» **The data**
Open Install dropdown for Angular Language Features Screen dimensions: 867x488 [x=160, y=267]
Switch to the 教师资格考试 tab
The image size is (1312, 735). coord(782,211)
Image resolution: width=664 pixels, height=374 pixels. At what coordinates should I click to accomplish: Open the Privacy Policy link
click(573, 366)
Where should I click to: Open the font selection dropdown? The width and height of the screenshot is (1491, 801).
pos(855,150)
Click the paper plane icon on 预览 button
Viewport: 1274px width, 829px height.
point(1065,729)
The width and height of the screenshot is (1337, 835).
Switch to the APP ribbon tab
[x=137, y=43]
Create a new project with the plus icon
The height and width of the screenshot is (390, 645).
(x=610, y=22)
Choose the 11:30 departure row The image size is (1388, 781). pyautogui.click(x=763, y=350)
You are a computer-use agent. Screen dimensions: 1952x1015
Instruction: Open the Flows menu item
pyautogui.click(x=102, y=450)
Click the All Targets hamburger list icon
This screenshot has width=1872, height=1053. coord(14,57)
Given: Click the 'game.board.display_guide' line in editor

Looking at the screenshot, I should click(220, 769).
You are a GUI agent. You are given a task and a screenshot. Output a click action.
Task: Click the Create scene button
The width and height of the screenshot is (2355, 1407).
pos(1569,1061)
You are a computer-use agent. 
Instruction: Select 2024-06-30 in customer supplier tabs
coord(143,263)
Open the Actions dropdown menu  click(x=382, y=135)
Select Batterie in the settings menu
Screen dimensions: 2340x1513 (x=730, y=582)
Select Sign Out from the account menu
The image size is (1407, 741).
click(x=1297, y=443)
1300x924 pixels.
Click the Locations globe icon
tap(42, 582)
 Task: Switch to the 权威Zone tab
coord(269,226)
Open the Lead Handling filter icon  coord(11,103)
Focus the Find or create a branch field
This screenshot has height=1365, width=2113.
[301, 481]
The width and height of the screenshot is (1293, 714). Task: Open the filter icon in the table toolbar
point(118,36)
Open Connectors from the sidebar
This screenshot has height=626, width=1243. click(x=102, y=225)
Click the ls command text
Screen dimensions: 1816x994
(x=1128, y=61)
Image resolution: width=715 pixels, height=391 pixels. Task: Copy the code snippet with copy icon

» **Problem details**
From the first line to the last, write out the data exactly.

» **Answer**
Open Install dropdown for Angular Language Features Screen dimensions: 867x488 [x=160, y=267]
Switch to the 教师资格考试 tab
The image size is (1312, 735). coord(782,211)
Image resolution: width=664 pixels, height=374 pixels. At what coordinates should I click to accomplish: Open the Privacy Policy link
click(573, 366)
Where should I click to: Open the font selection dropdown? The width and height of the screenshot is (1491, 801).
pos(855,150)
Click the paper plane icon on 预览 button
Viewport: 1274px width, 829px height.
point(1065,729)
The width and height of the screenshot is (1337, 835).
Switch to the APP ribbon tab
[x=137, y=43]
Create a new project with the plus icon
The height and width of the screenshot is (390, 645).
(x=610, y=22)
Choose the 11:30 departure row The image size is (1388, 781). pyautogui.click(x=763, y=350)
You are a computer-use agent. Screen dimensions: 1952x1015
Instruction: Open the Flows menu item
pyautogui.click(x=102, y=450)
Click the All Targets hamburger list icon
This screenshot has width=1872, height=1053. coord(14,57)
Given: Click the 'game.board.display_guide' line in editor

Looking at the screenshot, I should click(220, 769).
You are a GUI agent. You are given a task and a screenshot. Output a click action.
Task: Click the Create scene button
The width and height of the screenshot is (2355, 1407).
pos(1569,1061)
You are a computer-use agent. 
Instruction: Select 2024-06-30 in customer supplier tabs
coord(143,263)
Open the Actions dropdown menu  click(x=382, y=135)
Select Batterie in the settings menu
Screen dimensions: 2340x1513 (x=730, y=582)
Select Sign Out from the account menu
The image size is (1407, 741).
click(x=1297, y=443)
1300x924 pixels.
Click the Locations globe icon
tap(42, 582)
 Task: Switch to the 权威Zone tab
coord(269,226)
Open the Lead Handling filter icon  coord(11,103)
Focus the Find or create a branch field
This screenshot has height=1365, width=2113.
[301, 481]
The width and height of the screenshot is (1293, 714). Task: Open the filter icon in the table toolbar
point(118,36)
Open Connectors from the sidebar
This screenshot has height=626, width=1243. click(x=102, y=225)
Click the ls command text
Screen dimensions: 1816x994
(x=1128, y=61)
Image resolution: width=715 pixels, height=391 pixels. Task: Copy the code snippet with copy icon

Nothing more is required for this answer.